A Message from the Artistic Director
Dear Friends,
In mid-March 2020, when the pandemic shutdown first started – back when being on something called Zoom was still a novelty – the Playhouse’s artistic department assembled for our first virtual meeting. We were a somber group, confronting the same awful question facing every theatre artist: what do you do when you’re not allowed to do the thing you do?
Happily, the Playhouse’s answer arrived sometime during that Zoom meeting. Thanks to our Without Walls (WOW) series of immersive and site-responsive experiences, we’d worked with many artists used to creating theatre in unusual and unexpected places. Could we pivot our WOW programming to a virtual world? Could we still find unique and organic ways to connect in the midst of the biggest disconnect of our lifetimes?

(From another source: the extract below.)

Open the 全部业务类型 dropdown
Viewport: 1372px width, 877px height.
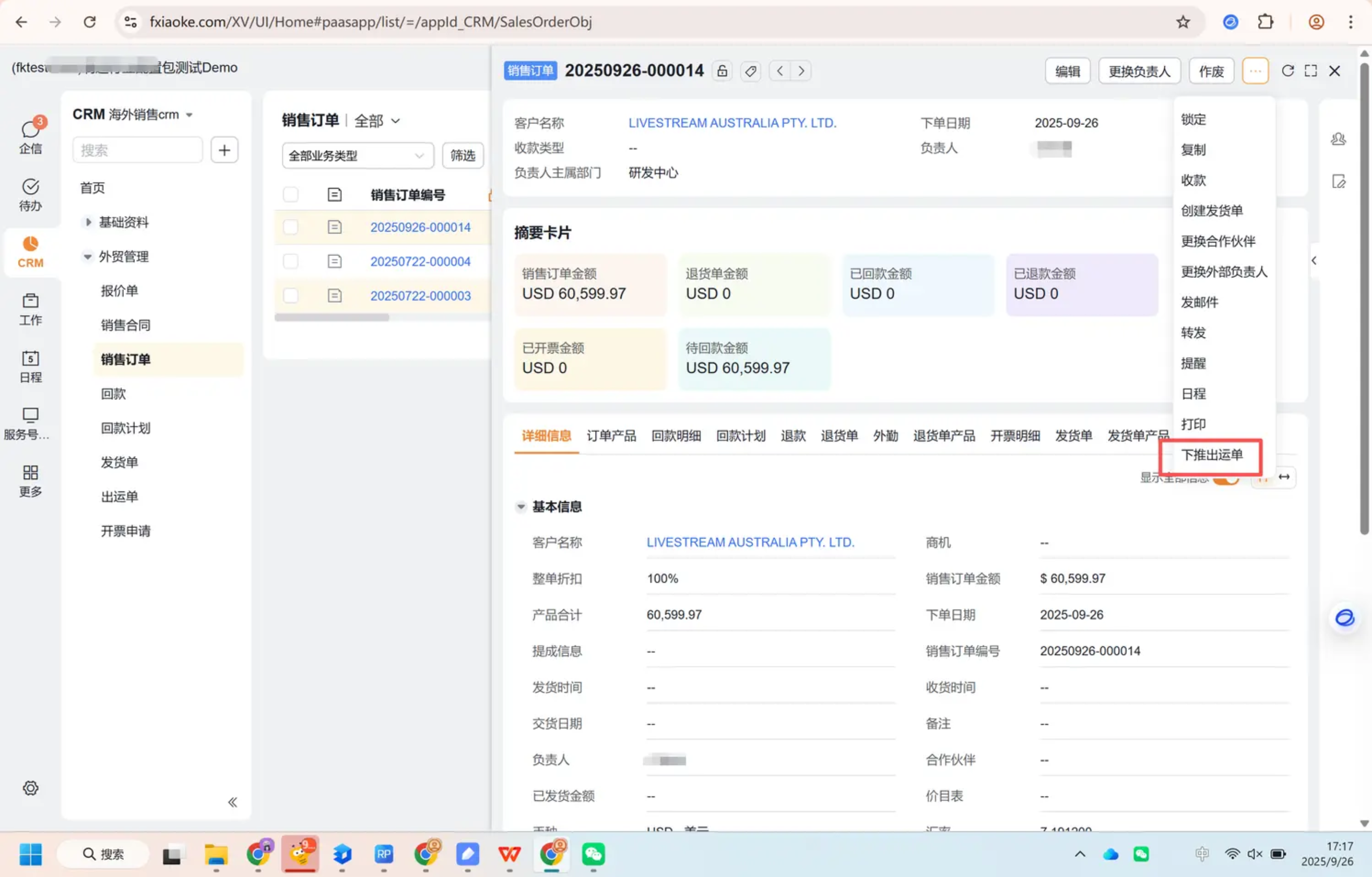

Over the next year and a half, we commissioned a dozen new works and shared fourteen Digital WOW shows – from international artists like Gob Squad, nationally-renowned companies like 600 Highwaymen and Culture Clash, and a slew of talented San Diegans such as David Israel Reynoso, Blindspot Collective and Animal Cracker Conspiracy. We aired monthly Coffees with the Playhouse to keep the Playhouse community engaged with each other.
No artist I know, however, pivoted as inventively and productively as Kristina Wong. Sidelined from performing her new solo show, Kristina Wong for Public Office, she turned her horror and frustration with the government’s ineffective pandemic response into a supremely impressive moment of community building. She assembled a posse of hundreds of “aunties” to pitch in and make homemade masks for underserved (or outright forgotten) groups.
As an answer to the question “what do you do when you’re not allowed to do the thing you do,” Kristina’s is the best I’ve encountered. As you’ll see in Kristina Wong, Sweatshop Overlord, she confronted systemic inequality, kept people safe, rallied a community – and created a beautiful, funny and moving new show about all of it.